** Task to carry out **
Reproduce, character for character, every line of the material from its very first line through the line containing "center [484, 126].", both included.

** Extracted information **
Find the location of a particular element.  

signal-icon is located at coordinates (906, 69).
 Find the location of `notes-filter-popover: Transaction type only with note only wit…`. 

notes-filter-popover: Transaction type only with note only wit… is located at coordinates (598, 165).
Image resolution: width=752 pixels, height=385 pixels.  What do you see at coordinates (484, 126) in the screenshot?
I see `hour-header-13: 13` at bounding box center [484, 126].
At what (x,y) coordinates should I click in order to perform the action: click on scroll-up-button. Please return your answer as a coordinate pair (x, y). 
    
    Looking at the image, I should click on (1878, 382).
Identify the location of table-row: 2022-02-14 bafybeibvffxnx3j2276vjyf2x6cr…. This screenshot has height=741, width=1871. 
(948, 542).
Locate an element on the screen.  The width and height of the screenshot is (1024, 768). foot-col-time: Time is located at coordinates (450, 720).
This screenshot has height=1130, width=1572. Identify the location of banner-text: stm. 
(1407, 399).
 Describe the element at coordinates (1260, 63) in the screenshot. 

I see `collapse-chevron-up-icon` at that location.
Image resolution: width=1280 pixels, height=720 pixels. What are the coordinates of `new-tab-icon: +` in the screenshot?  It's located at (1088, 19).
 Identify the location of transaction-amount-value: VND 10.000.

** Exercise response **
Find the location of a particular element.  

signal-icon is located at coordinates (906, 69).
 Find the location of `notes-filter-popover: Transaction type only with note only wit…`. 

notes-filter-popover: Transaction type only with note only wit… is located at coordinates (598, 165).
Image resolution: width=752 pixels, height=385 pixels.  What do you see at coordinates (484, 126) in the screenshot?
I see `hour-header-13: 13` at bounding box center [484, 126].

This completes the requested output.